Roth écrit un roman sur la fragilité de la démocratie. En cela, il est visionnaire. C’est notre présent, que l’on soit états-unien, européen ou asiatique. A quoi tiennent nos libertés ? Qui sont nos boucs-émissaires ? Quels sujets met-on en avant, et comment ? Tout cela traverse ce roman tendu, angoissant, et lucide.
Arrive le crépuscule, sinon de la démocratie, du moins de l’individu qui tient à sa liberté. Exit le fantôme est le roman de la décrépitude. Il met en scène Zuckerman, l’un des doubles de Philip Roth qui revient à New-York après de nombreuses années de réclusion dans la campagne du Massachusetts. Il a des problèmes de santé, il se sent très fragile, proche de ce cimetière qui hante bien des héros de Roth, et l’auteur lui-même et il doit affronter un certain Kliman, personnage insupportable comme le fanatique de La contrevie qu’il subissait. Kliman veut écrire la biographie de Lonoff, un écrivain aussi renommé que discret en révélant des secrets au nom de la transparence. On sait ce qu’il en est de ces textes ressemblant plus à du harcèlement qu’à une vraie recherche sur l’écriture. Kundera, ami de Roth et proche de lui par ce rejet du biographique avait choisi d’effacer toutes les traces. Les rares qui étaient demeurées l’avaient assez fait souffrir.

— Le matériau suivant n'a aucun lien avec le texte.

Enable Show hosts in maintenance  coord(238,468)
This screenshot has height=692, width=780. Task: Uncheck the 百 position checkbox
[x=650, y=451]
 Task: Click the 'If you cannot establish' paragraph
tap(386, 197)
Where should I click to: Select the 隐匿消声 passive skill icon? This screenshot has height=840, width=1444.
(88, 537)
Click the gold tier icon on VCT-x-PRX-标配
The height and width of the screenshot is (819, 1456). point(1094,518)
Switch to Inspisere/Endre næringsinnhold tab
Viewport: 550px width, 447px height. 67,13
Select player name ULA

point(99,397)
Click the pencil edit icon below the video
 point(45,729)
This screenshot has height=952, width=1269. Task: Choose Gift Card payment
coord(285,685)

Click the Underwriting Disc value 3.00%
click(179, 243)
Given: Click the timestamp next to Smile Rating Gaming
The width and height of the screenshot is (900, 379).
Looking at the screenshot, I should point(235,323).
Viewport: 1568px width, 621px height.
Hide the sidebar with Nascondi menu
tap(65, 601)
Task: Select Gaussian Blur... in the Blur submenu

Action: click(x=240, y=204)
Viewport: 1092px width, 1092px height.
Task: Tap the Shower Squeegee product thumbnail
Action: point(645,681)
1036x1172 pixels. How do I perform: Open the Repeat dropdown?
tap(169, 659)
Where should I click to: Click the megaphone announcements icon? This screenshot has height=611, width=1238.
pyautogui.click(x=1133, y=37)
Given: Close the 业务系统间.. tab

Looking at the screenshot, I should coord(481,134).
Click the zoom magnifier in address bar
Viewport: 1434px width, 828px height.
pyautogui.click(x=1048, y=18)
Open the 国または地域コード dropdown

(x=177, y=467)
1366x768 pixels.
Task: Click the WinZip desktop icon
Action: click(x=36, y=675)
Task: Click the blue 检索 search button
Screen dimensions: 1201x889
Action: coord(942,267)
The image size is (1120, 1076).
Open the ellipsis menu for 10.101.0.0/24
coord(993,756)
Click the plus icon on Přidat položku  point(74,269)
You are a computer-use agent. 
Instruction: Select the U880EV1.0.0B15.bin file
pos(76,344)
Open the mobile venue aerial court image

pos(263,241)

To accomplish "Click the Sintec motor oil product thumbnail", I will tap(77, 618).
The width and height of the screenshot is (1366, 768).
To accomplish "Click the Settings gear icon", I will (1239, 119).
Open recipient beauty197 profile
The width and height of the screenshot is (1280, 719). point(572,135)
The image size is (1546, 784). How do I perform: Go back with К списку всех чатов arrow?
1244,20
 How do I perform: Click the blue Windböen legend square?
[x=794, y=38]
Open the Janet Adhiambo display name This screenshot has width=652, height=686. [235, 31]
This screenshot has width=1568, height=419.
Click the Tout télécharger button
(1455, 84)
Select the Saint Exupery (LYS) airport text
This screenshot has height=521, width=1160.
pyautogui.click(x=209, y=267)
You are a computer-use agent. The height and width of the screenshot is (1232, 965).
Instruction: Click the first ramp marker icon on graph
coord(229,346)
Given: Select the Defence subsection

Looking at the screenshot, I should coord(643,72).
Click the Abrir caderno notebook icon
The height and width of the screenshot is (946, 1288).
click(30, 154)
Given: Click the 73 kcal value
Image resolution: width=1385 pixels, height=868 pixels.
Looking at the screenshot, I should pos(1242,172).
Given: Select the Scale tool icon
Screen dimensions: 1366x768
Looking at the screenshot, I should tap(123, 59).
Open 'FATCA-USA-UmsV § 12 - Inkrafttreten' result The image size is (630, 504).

Lire Roth est un plaisir sans fin. C’est le plaisir de l’intelligence et du rire, celui de la réflexion et du divertissement. On entre aussitôt dans ses romans parce qu’ils ne s’embarrassent pas de façons. Ils sont généreux. En somme ils ont les qualités que nous cherchons dans l’époque.
PHILIP ROTH - romans (1993-2007)
La Pléiade tome III
éd. Gallimard, 2025
Edition de Philippe Jaworski : Avec la collaboration de Lazare Bitoun, Nicolas Cavaillès, Aurélie Guillain, Josée Kamoun, Paule Lévy, Ross Miller et Marie-Claire Pasquier
Article de Norbert Czarny.
Norbert CZARNY a enseigné les Lettres en collège, il est critique littéraire et écrivain. Ses articles sont disponibles à La Quinzaine littéraire, En attendant Nadeau et L’École des Lettres. Son dernier livre, Mains, fils, ciseaux, éditions Arléa, est paru en 2023.